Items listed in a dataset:
--*--

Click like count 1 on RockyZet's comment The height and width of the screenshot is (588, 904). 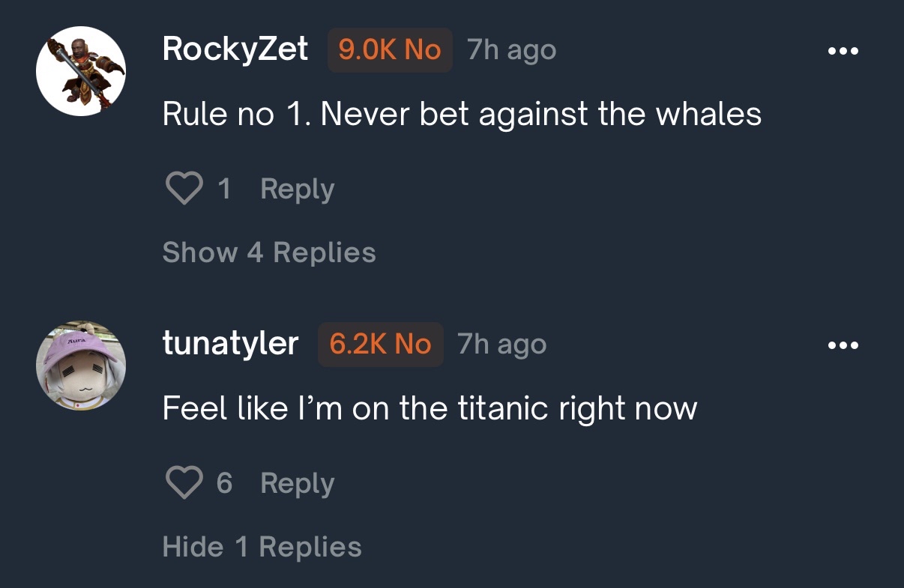pyautogui.click(x=223, y=190)
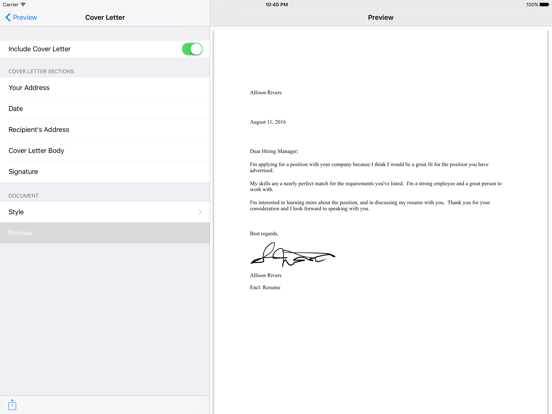Select the Preview row in the list
Viewport: 552px width, 414px height.
click(x=105, y=233)
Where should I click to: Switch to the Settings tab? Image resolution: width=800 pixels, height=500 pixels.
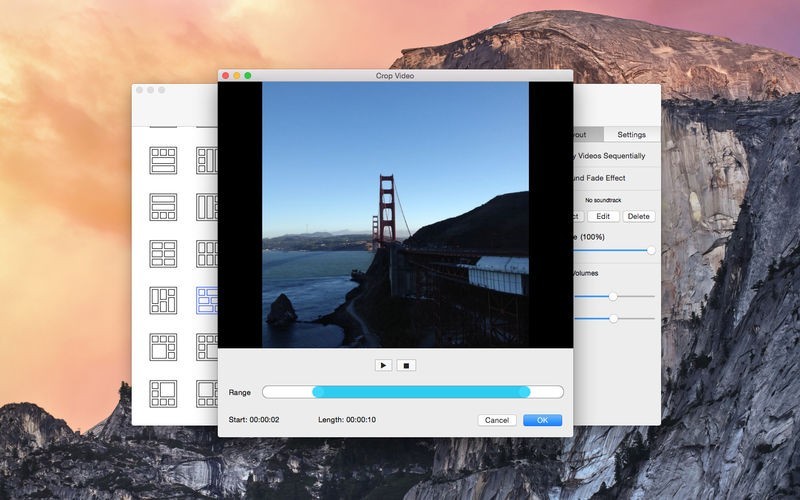coord(631,134)
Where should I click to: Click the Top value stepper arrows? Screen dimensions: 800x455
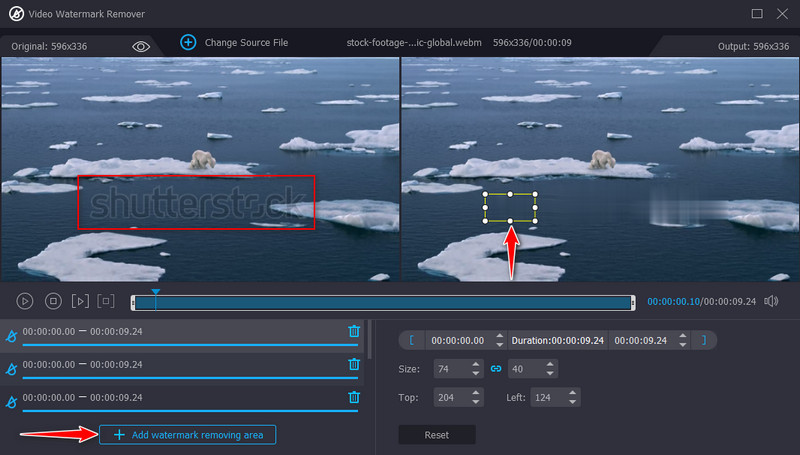point(473,398)

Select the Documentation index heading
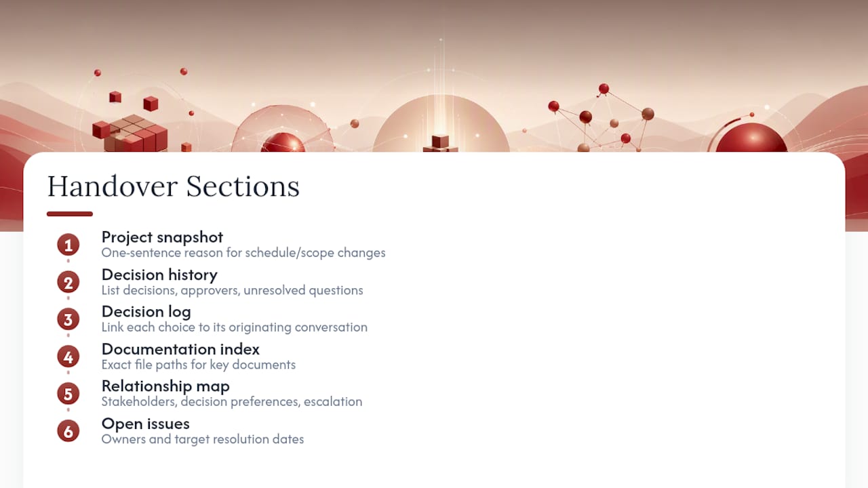point(180,349)
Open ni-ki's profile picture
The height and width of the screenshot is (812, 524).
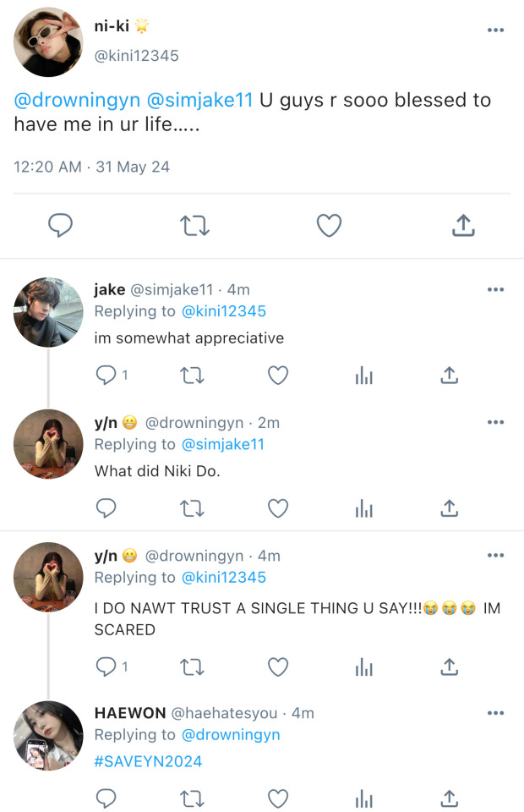point(48,43)
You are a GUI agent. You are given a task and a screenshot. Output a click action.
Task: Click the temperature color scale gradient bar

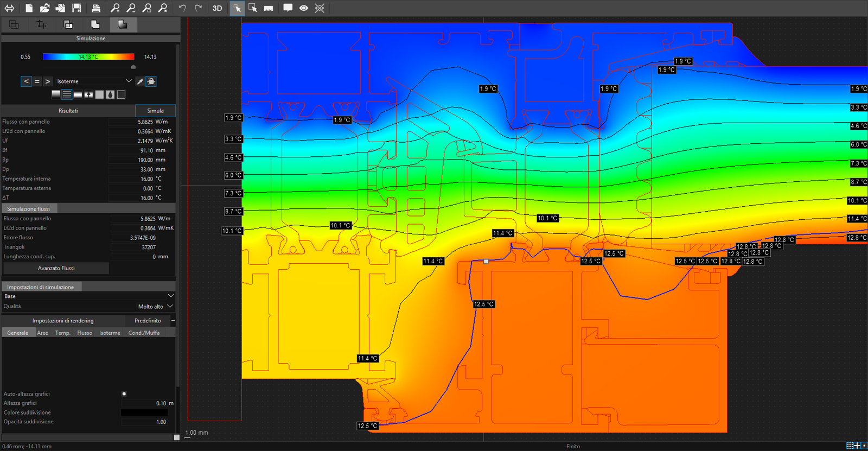[88, 56]
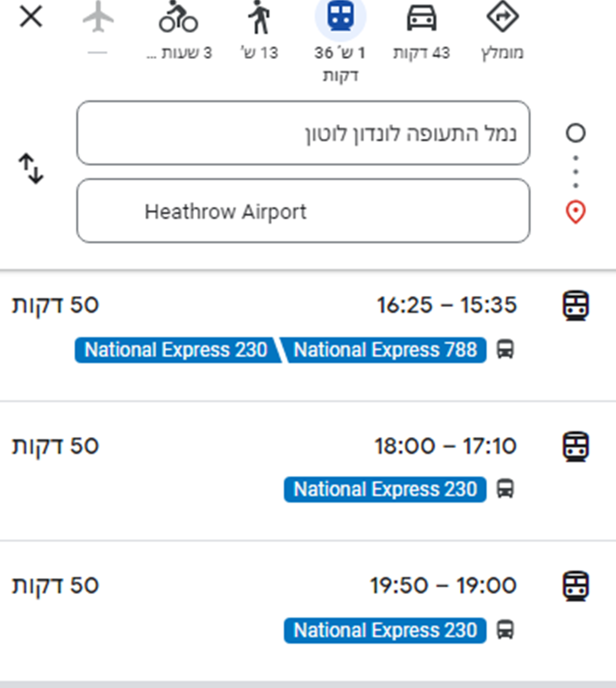The height and width of the screenshot is (688, 616).
Task: Switch to driving directions
Action: pyautogui.click(x=422, y=17)
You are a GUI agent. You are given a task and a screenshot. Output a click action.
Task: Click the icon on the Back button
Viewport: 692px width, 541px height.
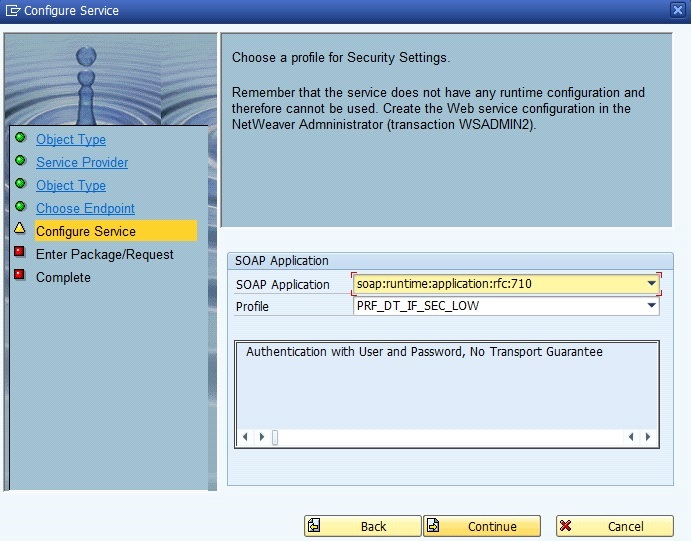(314, 526)
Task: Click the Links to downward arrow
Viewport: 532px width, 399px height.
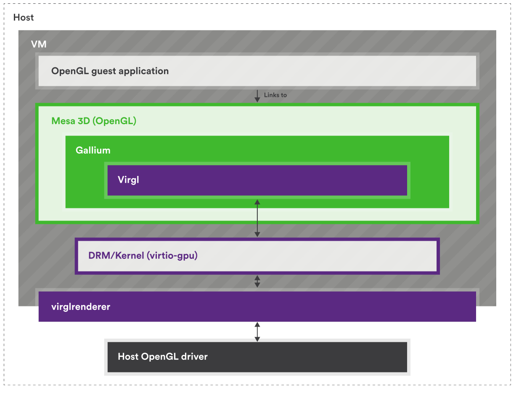Action: (257, 95)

--*--

* [Required work]: Leave out the pictures and copy exactly the lines from the one with "Select the Documentation index heading" through the last line of the records above.

* [Your solution]:
Select the Documentation index heading
point(180,349)
Open ni-ki's profile picture
The height and width of the screenshot is (812, 524).
point(48,43)
You are a GUI agent. You are given a task and a screenshot. Output a click action.
Task: Click the temperature color scale gradient bar

[88, 56]
The height and width of the screenshot is (688, 616).
Task: Switch to driving directions
Action: pyautogui.click(x=422, y=17)
You are a GUI agent. You are given a task and a screenshot. Output a click action.
Task: Click the icon on the Back button
Viewport: 692px width, 541px height.
(314, 526)
Task: Click the Links to downward arrow
Viewport: 532px width, 399px height.
Action: (257, 95)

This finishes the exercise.